Sunday, November 2, 2014

Reflective Practice: Enabled by the Nutrition Care Process & IDNT

Anne de Looy mentioned the importance of reflective practice at her FNCE session, the Wimpfheimer-Guggenheim International Lecture:  Global Dietetic Alliances - The European Experience.     Reflective practice is the ability to experience a patient care episode, document what happened, reflect, and then make plans for future learning/actions. Other descriptions of reflective practice include the value of  "describing" the events that occurred as a way to make sense of it and contemplate whether you took the "right" action and perhaps identify future theories about better alternative actions.    


The model described by Kolb is only one of the models that describes the reflective process.  However most of the models include the essential components of documenting what occurred, reflecting and making sense of the events and formulating theories about why the events unfolded as they did, and making plans to take further action, either to repeat to see if the results are similar or to try something different to see if the results are better.  This reflection process is discussed extensively in the research about critical thinking.

This same concept, how we describe and discuss our dietetics care, came up on October 2 during the Nordic NCP and Terminology Network meeting in Oslo, Norway.  We identified one of the benefits of implementing the Nutrition Care Process with the companion standardized language as discussing our dietetics practice in a new way.

At the FNCE  Open Session, Nutrition Care Process Case Studies:  Developing PES Statements and Interventions in Atlanta, where Jennifer Wooley and Debra Geary Hook facilitated the session and attendees used the NCP and terminology to describe the care they would likely provide in specific cases.   I was lucky enough to join a table and  participate in the discussion regarding how to provide care for one of the case studies.

Three of the participants started their descriptions of what they would do with " I would talk with the patient about".  Each of the dietitians described slightly different approaches to the conversation that they thought they might have used with a patient similar to the one described in the case.  It became obvious that each of them was coming from a slightly different perspective.

When I used the NCP terminology and asked them whether their focus was Nutrition Education (providing information) or whether it was Nutrition Counselling (supportive process facilitating behavior change) each of them paused to think.  The discussion then centered around whether we thought he didn't KNOW, leading to butrition education or whether he "KNEW but wasn't doing" which would lead to nutrition counselling as the preferred intervention approach.

——

> **Action item A**:
According to the reflective practice post, what decides whether nutrition education or nutrition counselling is the preferred intervention? Answer in one to three sentences.
> **Action item B**:
Repeat the reflective practice post from "At the FNCE" up to and including "slightly different perspective.".
> **Action item C**:
Pick up the reflective practice post after its last sentence and write the next part.
The listing has nothing to do with the reflective practice post.

——

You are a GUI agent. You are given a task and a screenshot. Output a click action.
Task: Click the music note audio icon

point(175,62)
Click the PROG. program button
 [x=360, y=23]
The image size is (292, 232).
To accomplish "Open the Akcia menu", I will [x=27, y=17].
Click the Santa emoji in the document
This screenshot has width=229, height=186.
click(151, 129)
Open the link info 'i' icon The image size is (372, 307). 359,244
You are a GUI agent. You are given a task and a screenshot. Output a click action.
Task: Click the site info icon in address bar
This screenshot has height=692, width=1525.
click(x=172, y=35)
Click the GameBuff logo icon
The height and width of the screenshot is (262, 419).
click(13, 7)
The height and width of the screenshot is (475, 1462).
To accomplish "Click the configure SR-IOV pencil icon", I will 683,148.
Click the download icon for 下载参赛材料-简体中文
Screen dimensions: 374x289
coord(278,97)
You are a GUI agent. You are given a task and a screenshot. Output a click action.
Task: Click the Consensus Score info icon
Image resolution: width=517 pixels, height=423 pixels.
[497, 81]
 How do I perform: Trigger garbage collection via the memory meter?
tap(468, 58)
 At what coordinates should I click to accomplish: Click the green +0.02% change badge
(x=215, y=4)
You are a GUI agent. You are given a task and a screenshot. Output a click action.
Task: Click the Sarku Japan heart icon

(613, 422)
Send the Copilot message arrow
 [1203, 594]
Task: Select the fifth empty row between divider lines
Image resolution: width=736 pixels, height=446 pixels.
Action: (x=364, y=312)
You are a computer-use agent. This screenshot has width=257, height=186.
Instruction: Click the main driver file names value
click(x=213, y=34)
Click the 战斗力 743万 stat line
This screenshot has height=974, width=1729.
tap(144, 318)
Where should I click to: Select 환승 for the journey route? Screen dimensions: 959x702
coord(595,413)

——

> **Response area A**:
It depends on whether the patient didn't know, which points to nutrition education (providing information), or knew but wasn't doing it, which points to nutrition counselling (a supportive process that facilitates behavior change).

> **Response area B**:
At the FNCE  Open Session, Nutrition Care Process Case Studies:  Developing PES Statements and Interventions in Atlanta, where Jennifer Wooley and Debra Geary Hook facilitated the session and attendees used the NCP and terminology to describe the care they would likely provide in specific cases.   I was lucky enough to join a table and  participate in the discussion regarding how to provide care for one of the case studies.

Three of the participants started their descriptions of what they would do with " I would talk with the patient about".  Each of the dietitians described slightly different approaches to the conversation that they thought they might have used with a patient similar to the one described in the case.  It became obvious that each of them was coming from a slightly different perspective.

> **Response area C**:
After discussion, the table explored the option that perhaps he really "knew" and thus needed counseling to facilitate his implementation of the knowledge.  The conversation then moved to identifying which of the counselling Theoretical Basis/Approaches from the IDNT (e.g. Cognitive Behavioral, Health Belief, Social Learning, or Transtheoretical) the planned conversation with the patient reflected.  Each of the dietitians was asked to describe their underlying assumptions that were reflected in the type of conversation they imagined they would have.  They were also asked to frame their "conversation" by identifying which specific strategy they would be focusing on.

While this was a hypothetical exercise,  it demonstrates the concept of reflective practice where the dietitian reflects on what they (would have) done and why.  If this had been an actual case, the dietitians would have been able to also see what the outcome was and then reflect on whether their approach had been successful or whether another approach might have been better.  The use of the NCP as a framework for the discussion and using the specific terms for the nutrition intervention allowed a completely different level of discussion about what type of care would or should be provided to the patient.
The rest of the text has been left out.